Anne Dranitsaris, Ph.D, brings a lifetime of study, “psychological savvy” and hands-on clinical experience to helping people become who they are meant to be. Her interest in creating mental health, coupled with her interest in personality systems and the dynamics of human behavior, has influenced the development of the Striving Styles Personality System.

Holistic Approach to Learning

Driven by a vision for a holistic approach to emotional and physical health, Anne chose educational pursuits that aligned with her passion. At the same time, she studied at mainstream universities such as Ryerson (Business Management), University of Toronto (Mindfulness-Based Stress Reduction, Religious Studies) and ADR Institute of Ontario (Alternate Dispute Resolution). Anne looked for training institutes that would help her integrate the cognitive, emotional and physical approaches to healing the mind and body. This education included: receiving her degree as a Registered Massage Therapist; graduating from the International School for Spiritual Sciences (Montreal); psychotherapy certification from the Centre for Training in Psychotherapy (D.C.T.P); studies at the Masterson Institute for Disorders of the Self (New York); and a Ph.D. in Therapeutic Counseling from the Open International University for Complementary Medicine (WHO).

Committed to lifelong learning, Anne has completed postgraduate programs in Cognitive Behavioral Therapy, Spiritual Self-Schema Development, Brain and Behavior and Emotional Intelligence (EQ-i), and she has been a long-time follower of the work of Carl Jung. Anne continues to stay educated and informed about recent advances in neuroplasticity, brain development, mindfulness and social intelligence.
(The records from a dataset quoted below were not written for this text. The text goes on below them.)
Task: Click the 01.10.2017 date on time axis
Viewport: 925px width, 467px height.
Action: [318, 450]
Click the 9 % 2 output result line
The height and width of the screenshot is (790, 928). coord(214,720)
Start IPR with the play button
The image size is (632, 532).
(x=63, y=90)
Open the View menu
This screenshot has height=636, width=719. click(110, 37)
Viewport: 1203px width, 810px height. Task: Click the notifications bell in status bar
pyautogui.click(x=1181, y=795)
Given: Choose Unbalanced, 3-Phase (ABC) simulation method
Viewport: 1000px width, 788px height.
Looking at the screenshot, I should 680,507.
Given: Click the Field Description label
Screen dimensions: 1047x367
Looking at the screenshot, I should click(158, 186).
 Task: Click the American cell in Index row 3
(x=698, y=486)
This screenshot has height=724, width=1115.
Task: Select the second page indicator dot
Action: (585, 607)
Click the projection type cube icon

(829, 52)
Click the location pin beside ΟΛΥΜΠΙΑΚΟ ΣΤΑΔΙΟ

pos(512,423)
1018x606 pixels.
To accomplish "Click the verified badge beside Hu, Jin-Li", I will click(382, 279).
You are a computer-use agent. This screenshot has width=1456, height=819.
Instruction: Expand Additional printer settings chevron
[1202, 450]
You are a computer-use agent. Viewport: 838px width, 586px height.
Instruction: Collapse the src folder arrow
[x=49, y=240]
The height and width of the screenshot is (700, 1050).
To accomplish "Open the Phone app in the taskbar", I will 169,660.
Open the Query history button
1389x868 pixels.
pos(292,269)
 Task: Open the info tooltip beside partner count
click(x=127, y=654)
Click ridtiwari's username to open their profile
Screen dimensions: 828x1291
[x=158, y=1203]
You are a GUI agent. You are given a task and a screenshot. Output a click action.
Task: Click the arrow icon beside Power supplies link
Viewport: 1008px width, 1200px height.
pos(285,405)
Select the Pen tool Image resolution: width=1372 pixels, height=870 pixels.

Executive Coaching & Corporate Therapy

Anne became one of Toronto’s first Executive Coaches in the late 1980’s. She could see the direct application of the therapeutic tools to the corporate world, which drove her to expand her work into that realm. Anne began using the title of corporate therapist to indicate the depth with which she worked with leaders and teams developing emotional intelligence, behavioral competence and relationship skills in organizations. She has also used her unique approach to work through dysfunctional relationships, partnerships, teams and boards.

Prior to starting SKE, Anne built several successful companies including Sage Developmental Resources, an organizational consulting firm focused on behavioral alignment, and the Centre for Mindful Therapies, which offered customized Mindfulness-based Stress Reduction Programs to organizations and individuals. In addition, she worked extensively with Heather on Several global leadership development initiatives for Caliber's clients, providing both individuals coaching and facilitating high performance team development at the executive and senior management levels.

Sought After Writer

A prolific and frequently cited writer on the impact of behavior, emotional intelligence and personality styles in the workplace, Anne has written a series of books on personality type based on Jung’s theory of Psychological Type. The Personality Profile Series© books are used to help individuals in coaching and counseling to understand themselves, their environment, their partners, and their children. Anne's latest series of books, The Jung Typology Series©, focuses on understanding the impact of personality type on employees, teams and leaders.

Anne has been featured in the media — on radio and on television — as well as in a wide range of national and international publications including USA Today, The New York Post, Huffington Post, The Toronto Star, NOW Magazine, The Globe and Mail and TIME.com. Additionally, her work has appeared in three issues of “O” Magazine within the past year, with her article on Striving Styles being included in the “O” Annual as one of the year’s top articles. She has recently been contracted to write for an upcoming issue of “O”.